Most agree consumer access to cell-based products is at least a couple of years away. Newman says once the technology improves and becomes more affordable, consumers will determine its success.

“The marketplace will let everyone know if cell-based products are going to be successful,” he says. “Our item only has one product, and that’s pork. Consumers are very conscious about clean labeling, and the list of ingredients with cell-based agriculture is tremendously different from the meat humans have been eating for thousands of years.”

Kristopher Gasteratos believes the marketplace can support both traditional meat and cell-based products. He is the found and president of the Cellular Agriculture Society, an organization based in Florida that helps promote research for the growing technology.

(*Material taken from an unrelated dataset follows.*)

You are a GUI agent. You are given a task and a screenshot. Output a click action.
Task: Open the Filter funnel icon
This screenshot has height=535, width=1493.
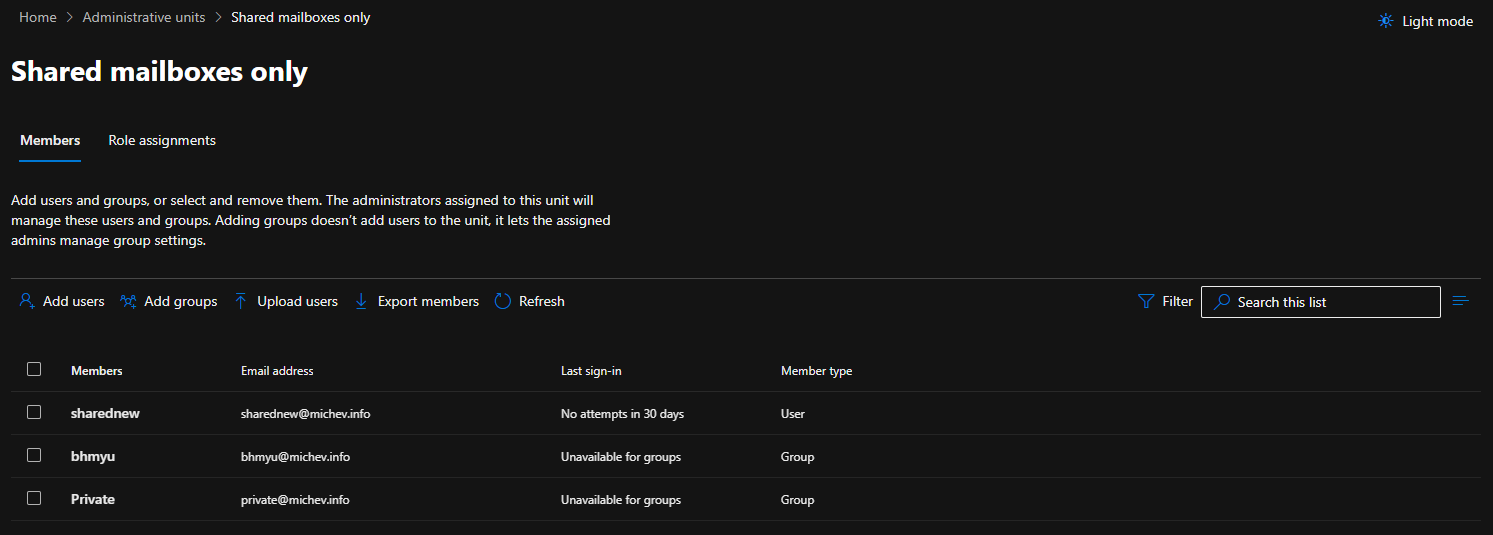click(x=1146, y=301)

Gasteratos is a former student and researcher at Harvard University. He began working in cell-based agriculture four years ago after doing research in a tissue engineering lab.

“We realize this is something that could affect the livelihood of many in agriculture,” Gasteratos says. “It is difficult to have this kind of conversation.”

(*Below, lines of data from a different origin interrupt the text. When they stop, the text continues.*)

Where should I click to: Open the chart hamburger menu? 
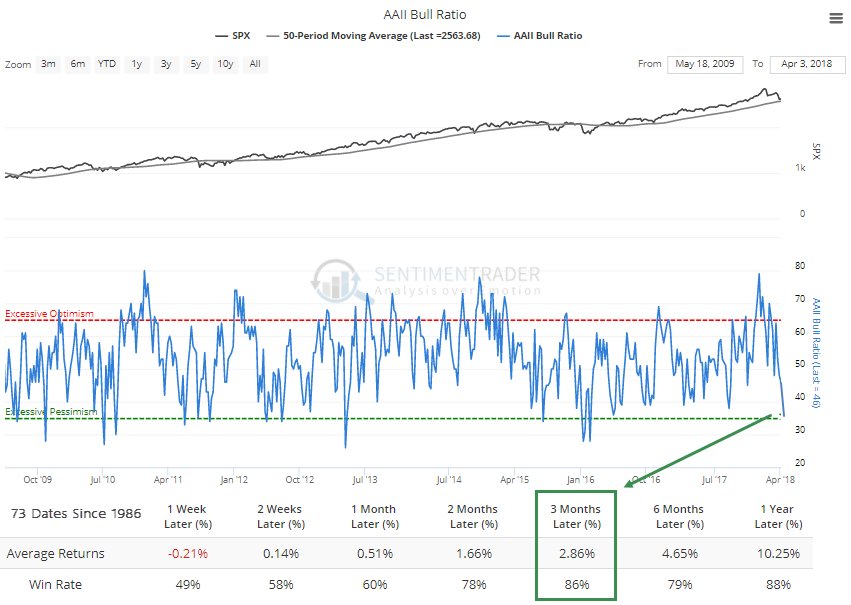point(836,18)
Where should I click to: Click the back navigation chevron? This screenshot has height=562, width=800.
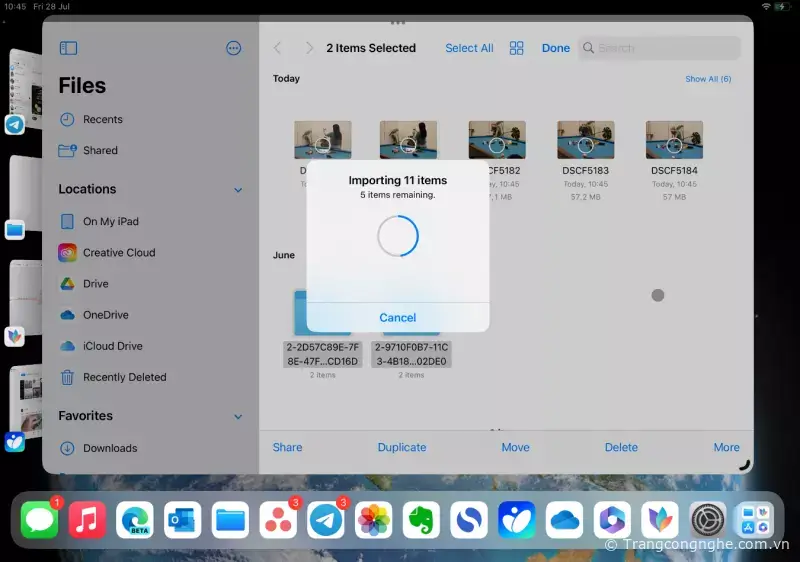(x=278, y=48)
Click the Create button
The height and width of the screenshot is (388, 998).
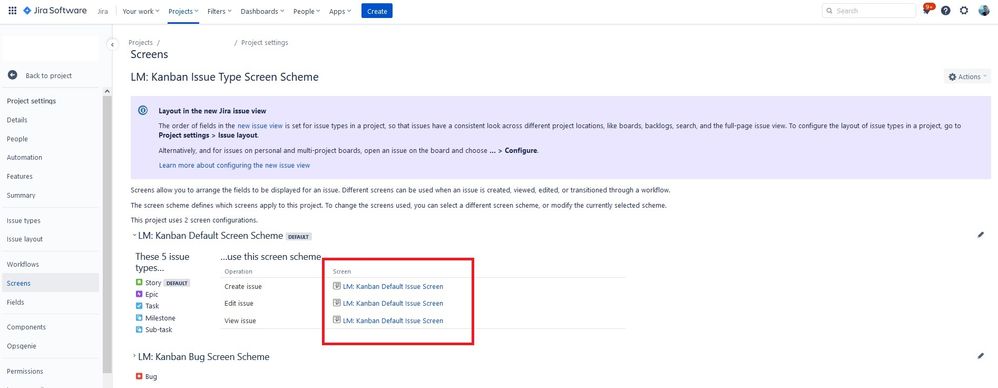pos(377,11)
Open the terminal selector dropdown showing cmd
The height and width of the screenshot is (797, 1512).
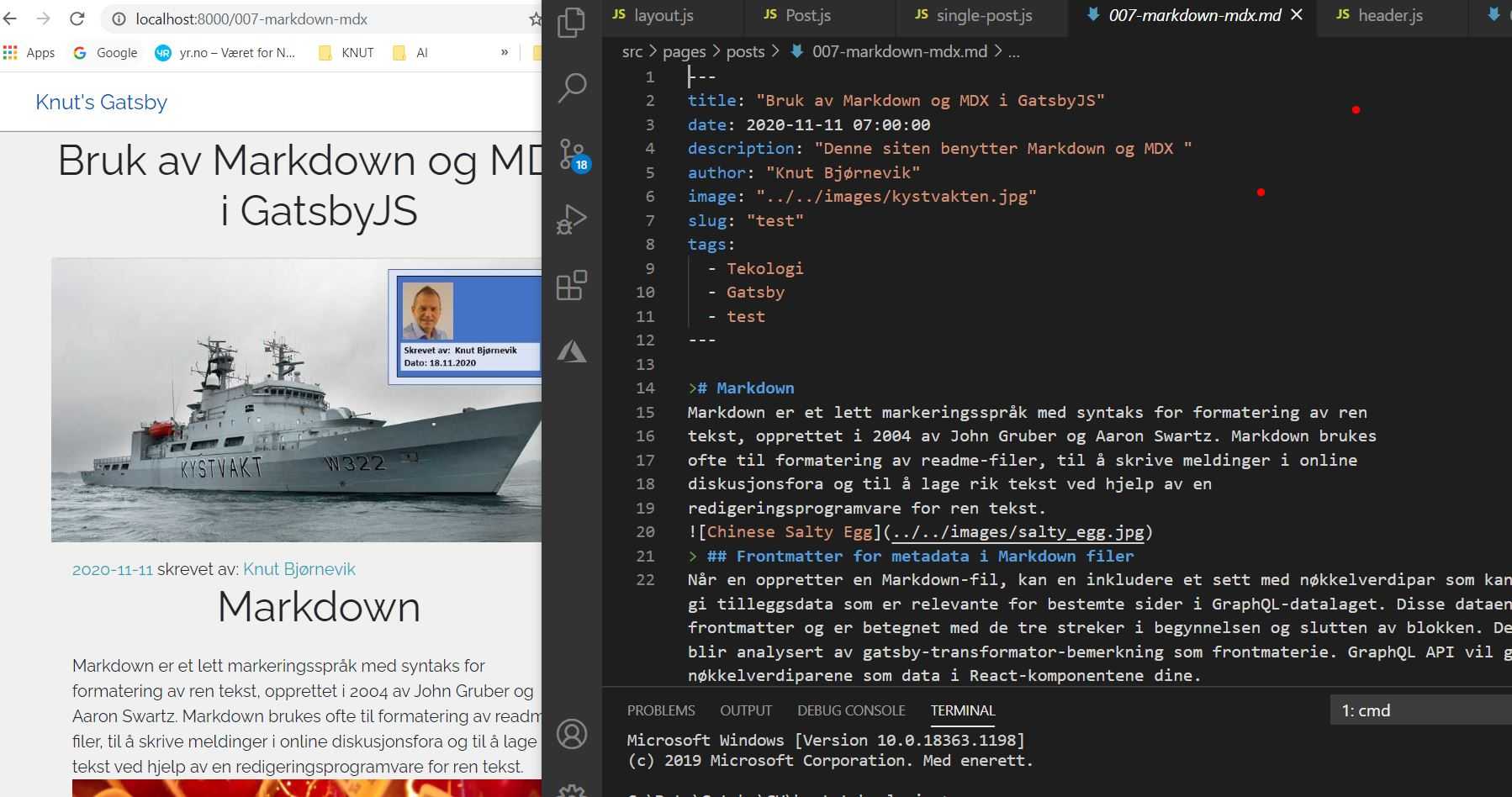pos(1421,710)
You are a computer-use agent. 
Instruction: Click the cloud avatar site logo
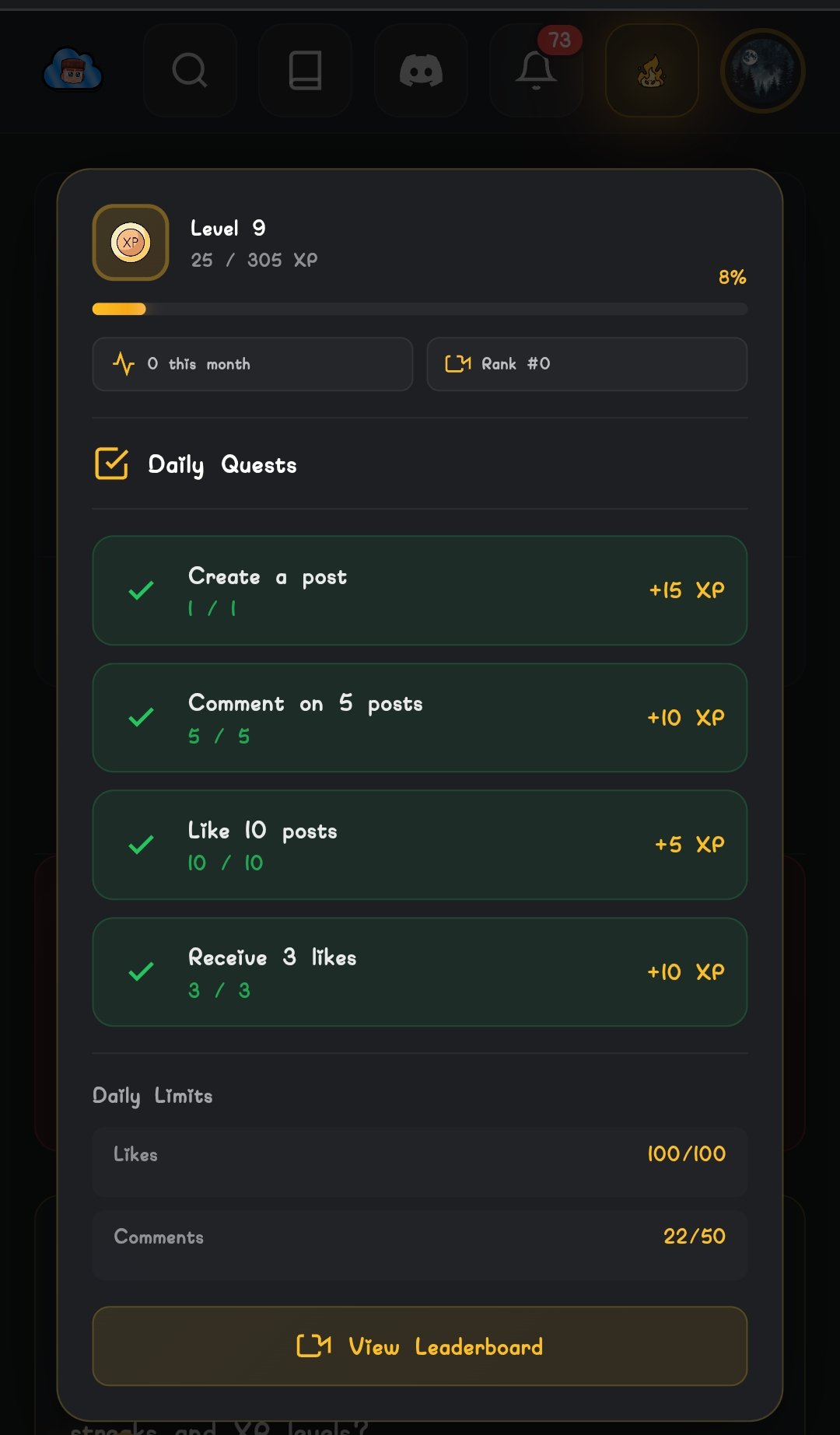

He says his group’s priorities include increasing world meat demand, improving animal welfare, lowering contamination risk and better sustainability. More information can be found online at

“To me, there seem to be more arguments for transitioning to this (cell-based agriculture),” Gasteratos says.

“It’s very naive to think this will fix every problem, and it’s too early to know how it will affect the traditional farming industry. In my eyes, we are all on the same team for animal agriculture.”

Danielle Beck would disagree. She serves as senior director of government affairs for the National Cattlemen’s Beef Association.

The NCBA was among many groups that worked to make sure the USDA was more heavily involved in the oversight of both the technology and labeling for plant- and cell-based products.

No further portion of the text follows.